## Given information
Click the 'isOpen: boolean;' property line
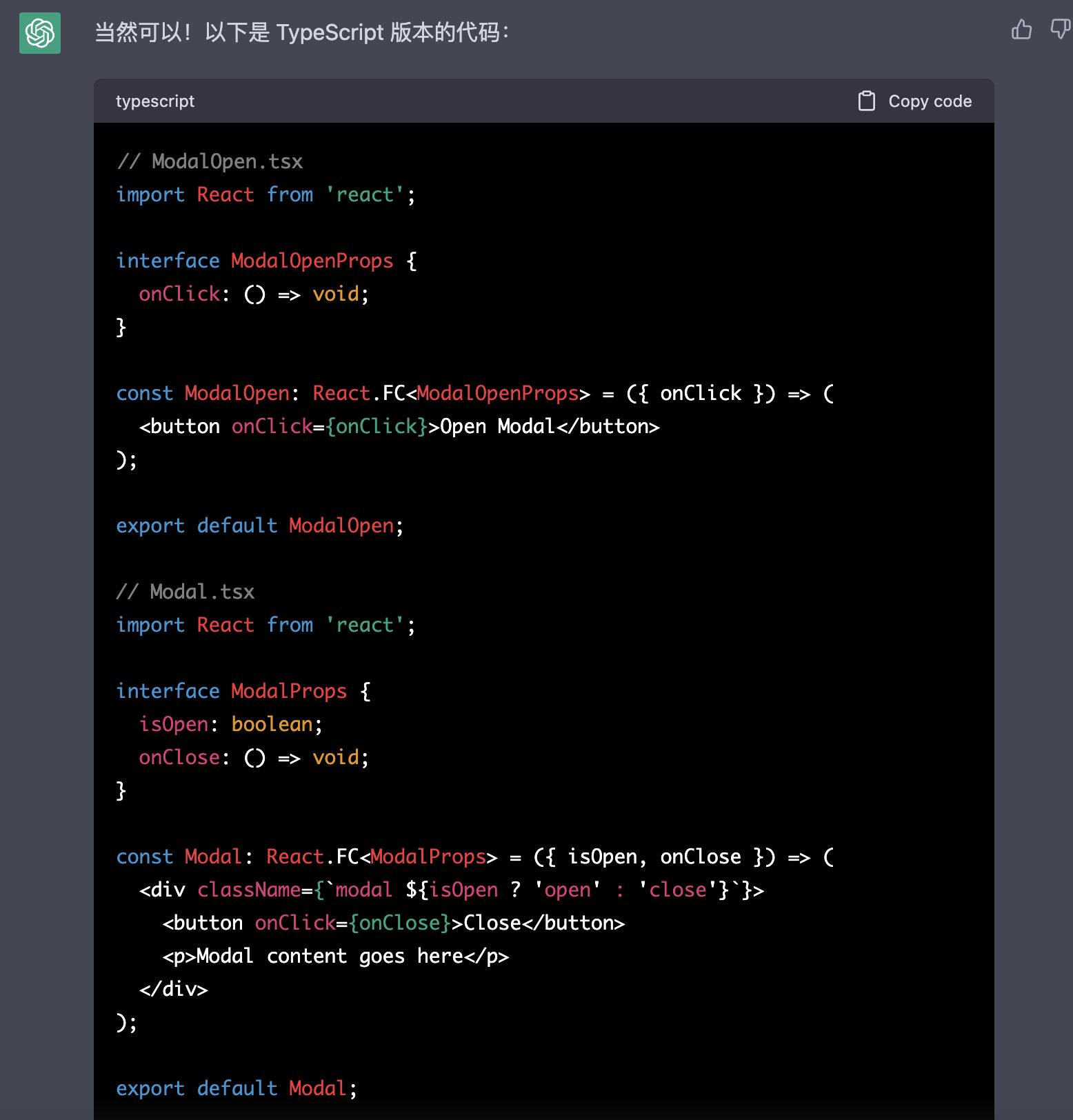 [x=230, y=724]
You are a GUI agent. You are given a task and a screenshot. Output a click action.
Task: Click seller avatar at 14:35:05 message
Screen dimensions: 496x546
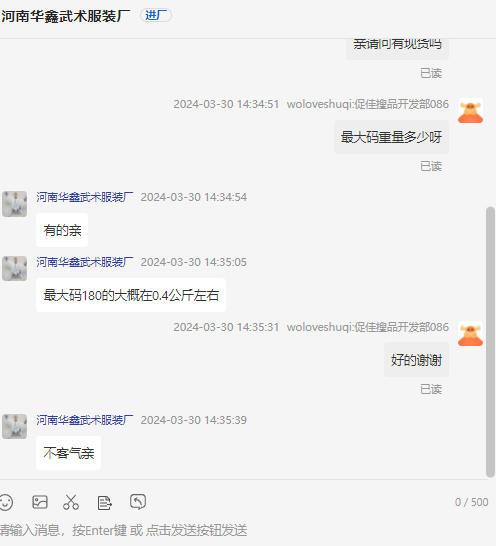coord(15,268)
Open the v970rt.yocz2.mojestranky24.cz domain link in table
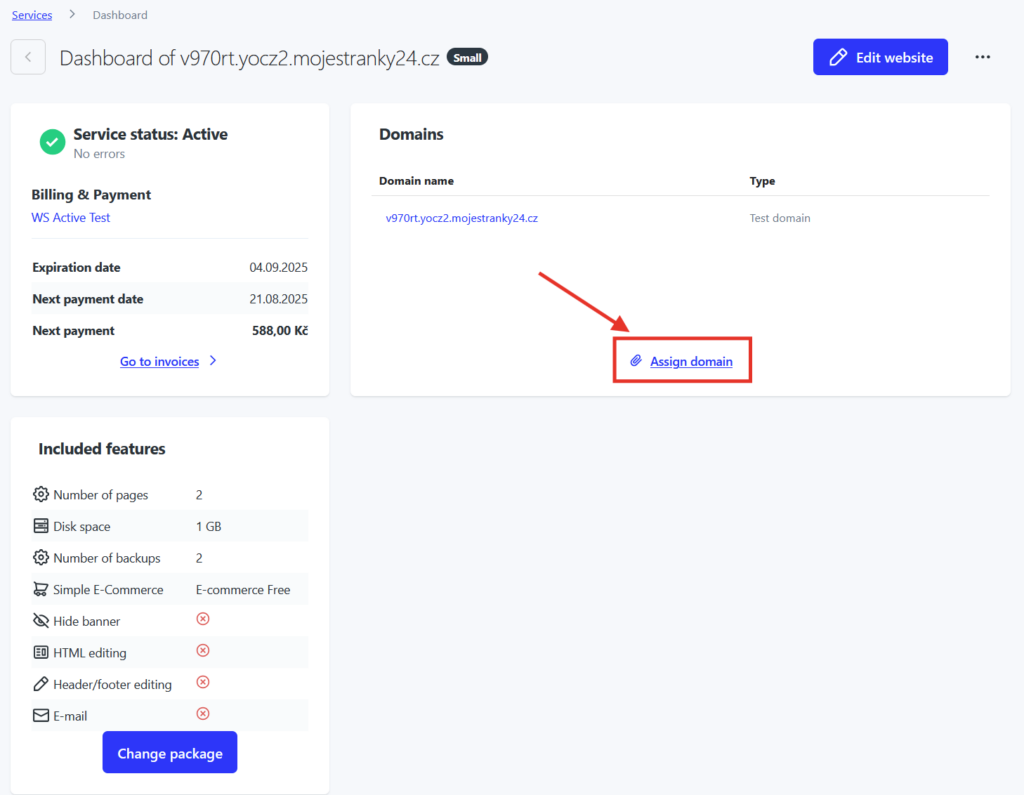The image size is (1024, 795). (462, 218)
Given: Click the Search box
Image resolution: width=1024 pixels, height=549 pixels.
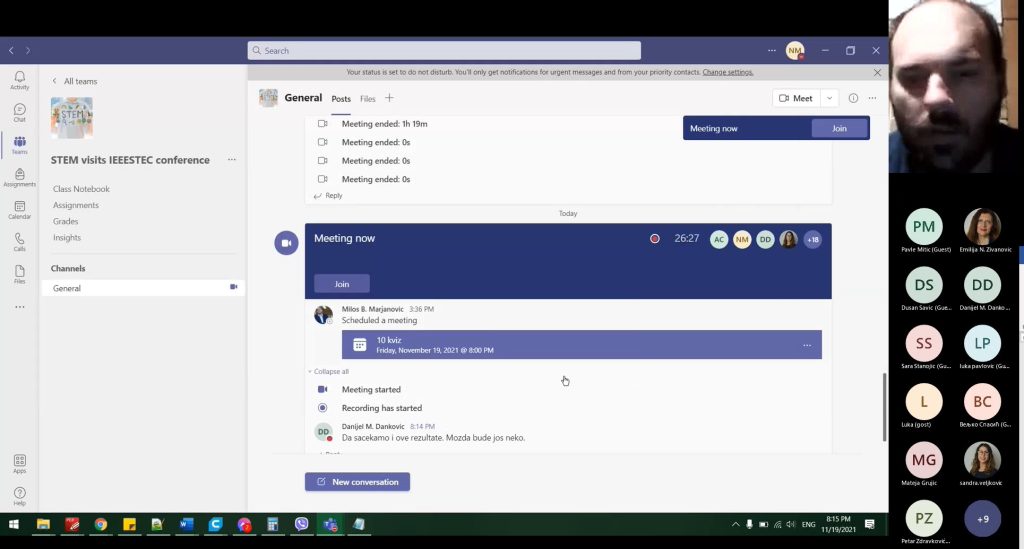Looking at the screenshot, I should (x=444, y=50).
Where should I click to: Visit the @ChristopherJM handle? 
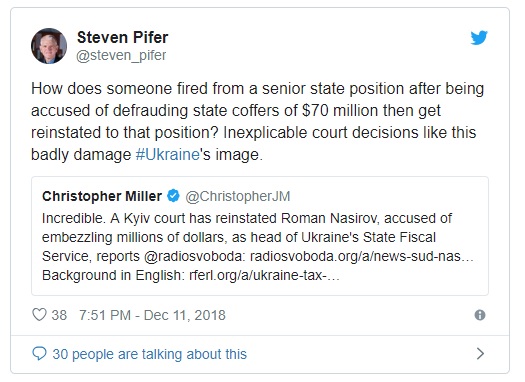tap(238, 197)
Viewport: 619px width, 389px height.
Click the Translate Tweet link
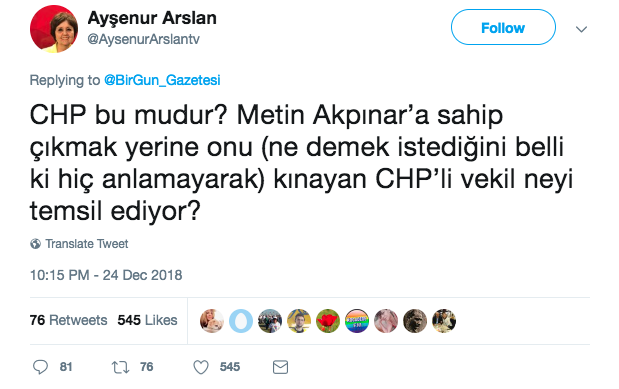pos(86,244)
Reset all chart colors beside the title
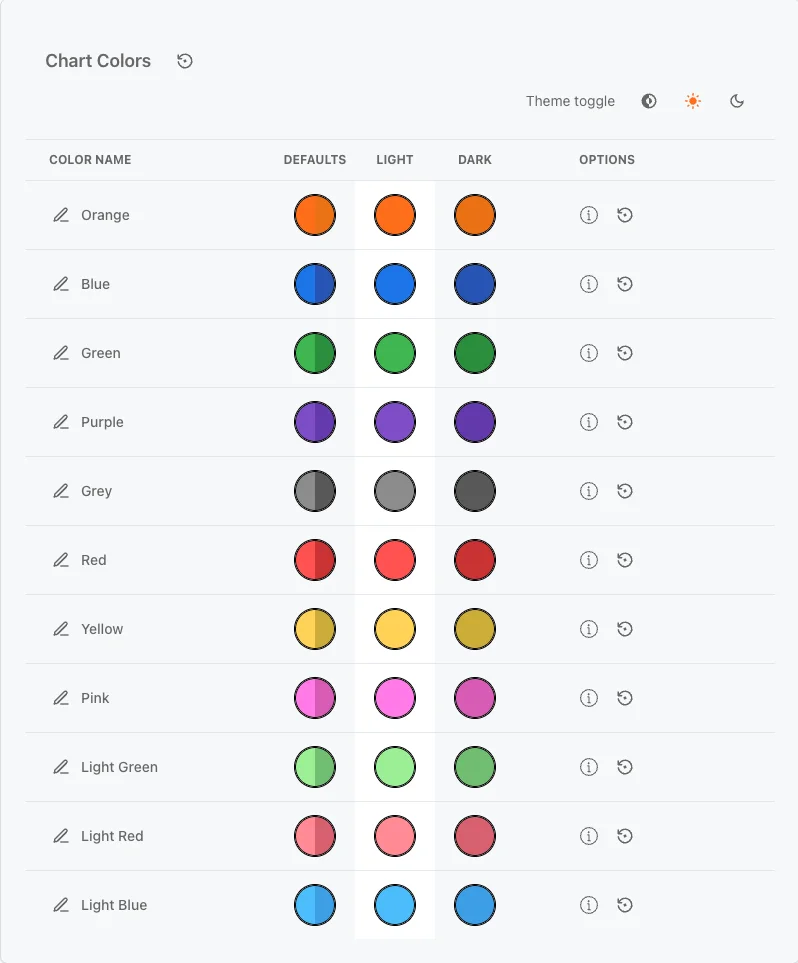798x963 pixels. [185, 61]
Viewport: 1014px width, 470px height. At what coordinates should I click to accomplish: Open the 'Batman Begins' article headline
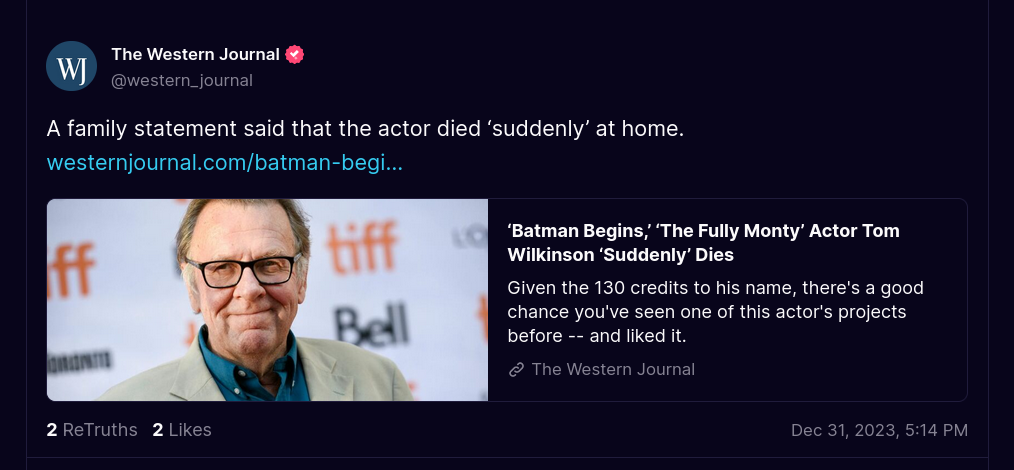[704, 242]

## Work task
Your reply should hold every line above exactly as written and none of the pictures.

## Task response
Click the 'isOpen: boolean;' property line
 [x=230, y=724]
You are a GUI agent. You are given a task and a screenshot. Output a click action.
Task: Click seller avatar at 14:35:05 message
Screen dimensions: 496x546
coord(15,268)
Open the v970rt.yocz2.mojestranky24.cz domain link in table
The image size is (1024, 795). (462, 218)
Given: Click the Search box
Image resolution: width=1024 pixels, height=549 pixels.
Looking at the screenshot, I should (x=444, y=50).
Where should I click to: Visit the @ChristopherJM handle? 
tap(238, 197)
Viewport: 619px width, 389px height.
Click the Translate Tweet link
pos(86,244)
Reset all chart colors beside the title
798x963 pixels. [185, 61]
Viewport: 1014px width, 470px height. At what coordinates should I click to accomplish: Open the 'Batman Begins' article headline
[704, 242]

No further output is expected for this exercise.